>>>
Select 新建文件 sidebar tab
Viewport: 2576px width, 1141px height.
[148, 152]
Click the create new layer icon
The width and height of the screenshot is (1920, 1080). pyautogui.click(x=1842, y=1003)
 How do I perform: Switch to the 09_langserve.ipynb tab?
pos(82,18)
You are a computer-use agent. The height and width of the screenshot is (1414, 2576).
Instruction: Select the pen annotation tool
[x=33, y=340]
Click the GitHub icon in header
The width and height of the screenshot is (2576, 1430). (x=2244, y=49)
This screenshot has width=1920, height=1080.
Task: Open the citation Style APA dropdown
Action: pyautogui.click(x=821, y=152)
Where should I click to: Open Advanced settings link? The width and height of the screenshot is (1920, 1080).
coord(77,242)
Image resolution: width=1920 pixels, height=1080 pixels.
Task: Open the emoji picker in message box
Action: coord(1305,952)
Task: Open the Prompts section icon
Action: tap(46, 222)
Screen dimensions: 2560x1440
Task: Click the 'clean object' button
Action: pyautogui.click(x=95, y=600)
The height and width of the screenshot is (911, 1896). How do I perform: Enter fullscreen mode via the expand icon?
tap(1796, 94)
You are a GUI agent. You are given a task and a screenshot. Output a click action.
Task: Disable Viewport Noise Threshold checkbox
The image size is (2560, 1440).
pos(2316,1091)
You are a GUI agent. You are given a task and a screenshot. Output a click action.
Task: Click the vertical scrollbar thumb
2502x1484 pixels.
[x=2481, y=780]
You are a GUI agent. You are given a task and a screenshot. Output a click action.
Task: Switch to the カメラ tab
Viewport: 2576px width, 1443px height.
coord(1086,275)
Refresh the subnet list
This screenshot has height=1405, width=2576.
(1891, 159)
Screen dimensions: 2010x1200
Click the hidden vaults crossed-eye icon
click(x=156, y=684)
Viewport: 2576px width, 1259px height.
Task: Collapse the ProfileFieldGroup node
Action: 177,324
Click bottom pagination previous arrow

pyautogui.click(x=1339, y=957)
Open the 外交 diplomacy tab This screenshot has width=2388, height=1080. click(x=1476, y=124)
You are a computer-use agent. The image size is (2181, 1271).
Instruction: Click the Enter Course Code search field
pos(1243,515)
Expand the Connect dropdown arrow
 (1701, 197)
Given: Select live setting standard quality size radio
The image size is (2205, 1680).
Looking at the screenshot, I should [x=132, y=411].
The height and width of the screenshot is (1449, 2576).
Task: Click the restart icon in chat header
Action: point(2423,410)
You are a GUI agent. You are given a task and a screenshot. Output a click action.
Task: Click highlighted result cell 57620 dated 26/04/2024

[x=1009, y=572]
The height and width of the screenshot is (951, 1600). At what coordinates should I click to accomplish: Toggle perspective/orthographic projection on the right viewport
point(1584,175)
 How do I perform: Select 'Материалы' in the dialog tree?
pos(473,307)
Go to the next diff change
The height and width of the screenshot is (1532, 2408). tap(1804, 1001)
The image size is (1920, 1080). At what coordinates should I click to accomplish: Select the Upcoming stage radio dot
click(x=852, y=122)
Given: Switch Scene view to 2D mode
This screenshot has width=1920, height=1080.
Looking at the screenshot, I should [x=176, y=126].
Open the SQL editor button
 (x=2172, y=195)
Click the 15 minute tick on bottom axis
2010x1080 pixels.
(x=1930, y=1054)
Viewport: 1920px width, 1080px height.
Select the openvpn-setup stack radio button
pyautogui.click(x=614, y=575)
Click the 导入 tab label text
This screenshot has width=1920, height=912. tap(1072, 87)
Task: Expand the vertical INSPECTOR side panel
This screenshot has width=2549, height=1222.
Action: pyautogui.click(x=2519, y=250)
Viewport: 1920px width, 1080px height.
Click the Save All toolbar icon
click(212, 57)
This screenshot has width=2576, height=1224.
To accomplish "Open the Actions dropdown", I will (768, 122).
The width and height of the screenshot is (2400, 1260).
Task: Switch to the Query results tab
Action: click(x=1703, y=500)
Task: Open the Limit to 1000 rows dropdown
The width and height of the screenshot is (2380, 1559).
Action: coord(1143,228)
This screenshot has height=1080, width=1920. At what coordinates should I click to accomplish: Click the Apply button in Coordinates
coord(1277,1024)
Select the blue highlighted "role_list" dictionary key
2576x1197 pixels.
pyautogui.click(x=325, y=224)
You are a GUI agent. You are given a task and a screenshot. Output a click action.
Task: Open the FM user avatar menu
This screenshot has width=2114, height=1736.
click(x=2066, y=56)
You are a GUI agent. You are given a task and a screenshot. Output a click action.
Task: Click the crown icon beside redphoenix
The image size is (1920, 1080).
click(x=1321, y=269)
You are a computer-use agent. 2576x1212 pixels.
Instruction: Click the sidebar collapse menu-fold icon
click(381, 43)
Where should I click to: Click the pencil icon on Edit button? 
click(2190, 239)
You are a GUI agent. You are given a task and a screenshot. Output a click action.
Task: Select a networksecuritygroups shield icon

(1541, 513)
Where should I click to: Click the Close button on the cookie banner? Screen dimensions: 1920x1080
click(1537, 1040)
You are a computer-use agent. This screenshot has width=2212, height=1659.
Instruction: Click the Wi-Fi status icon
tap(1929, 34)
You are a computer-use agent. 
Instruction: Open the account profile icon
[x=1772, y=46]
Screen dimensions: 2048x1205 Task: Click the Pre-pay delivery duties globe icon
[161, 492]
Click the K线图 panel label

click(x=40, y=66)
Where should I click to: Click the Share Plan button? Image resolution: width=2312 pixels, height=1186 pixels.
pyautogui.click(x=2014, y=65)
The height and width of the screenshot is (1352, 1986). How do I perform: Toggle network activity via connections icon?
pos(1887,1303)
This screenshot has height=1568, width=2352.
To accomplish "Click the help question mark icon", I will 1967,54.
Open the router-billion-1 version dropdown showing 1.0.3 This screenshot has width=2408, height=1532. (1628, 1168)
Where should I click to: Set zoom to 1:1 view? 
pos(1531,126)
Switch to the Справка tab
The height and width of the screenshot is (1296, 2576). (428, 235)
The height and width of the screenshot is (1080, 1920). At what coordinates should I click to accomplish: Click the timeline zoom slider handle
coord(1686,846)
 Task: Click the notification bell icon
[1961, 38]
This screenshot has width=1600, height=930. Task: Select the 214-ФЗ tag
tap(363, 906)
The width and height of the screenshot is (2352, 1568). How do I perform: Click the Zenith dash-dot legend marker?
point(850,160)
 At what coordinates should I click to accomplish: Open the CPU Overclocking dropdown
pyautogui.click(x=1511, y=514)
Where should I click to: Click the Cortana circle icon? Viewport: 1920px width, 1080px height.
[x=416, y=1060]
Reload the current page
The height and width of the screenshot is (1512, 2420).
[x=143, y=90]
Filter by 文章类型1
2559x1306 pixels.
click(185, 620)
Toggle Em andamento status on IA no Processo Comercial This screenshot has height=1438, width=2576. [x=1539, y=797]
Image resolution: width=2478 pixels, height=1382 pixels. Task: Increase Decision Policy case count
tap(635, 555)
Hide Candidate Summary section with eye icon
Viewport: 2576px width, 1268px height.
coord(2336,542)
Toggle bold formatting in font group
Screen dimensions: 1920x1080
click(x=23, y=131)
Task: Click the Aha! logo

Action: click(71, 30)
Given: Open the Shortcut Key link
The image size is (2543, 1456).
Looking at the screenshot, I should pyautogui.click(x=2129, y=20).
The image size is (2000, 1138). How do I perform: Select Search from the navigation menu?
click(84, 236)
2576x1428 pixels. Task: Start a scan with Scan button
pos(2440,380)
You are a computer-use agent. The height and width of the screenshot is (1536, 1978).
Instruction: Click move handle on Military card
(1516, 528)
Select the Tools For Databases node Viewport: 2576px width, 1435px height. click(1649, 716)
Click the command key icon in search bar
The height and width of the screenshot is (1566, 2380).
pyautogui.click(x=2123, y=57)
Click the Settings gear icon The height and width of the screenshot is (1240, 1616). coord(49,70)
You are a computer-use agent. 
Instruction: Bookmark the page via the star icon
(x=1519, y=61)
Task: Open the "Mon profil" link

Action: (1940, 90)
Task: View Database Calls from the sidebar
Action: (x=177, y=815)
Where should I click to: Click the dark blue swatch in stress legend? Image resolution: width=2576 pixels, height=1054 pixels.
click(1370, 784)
<<<
Directions → Filter the entries above down to the lines that contain the word "computer".

Response below →
You are a computer-use agent. The height and width of the screenshot is (1414, 2576).
You are a computer-use agent. The image size is (2181, 1271).
You are a computer-use agent. 2576x1212 pixels.
You are a computer-use agent. This screenshot has width=2212, height=1659.
You are a computer-use agent. 
You are a computer-use agent. The height and width of the screenshot is (1536, 1978).
You are a computer-use agent. 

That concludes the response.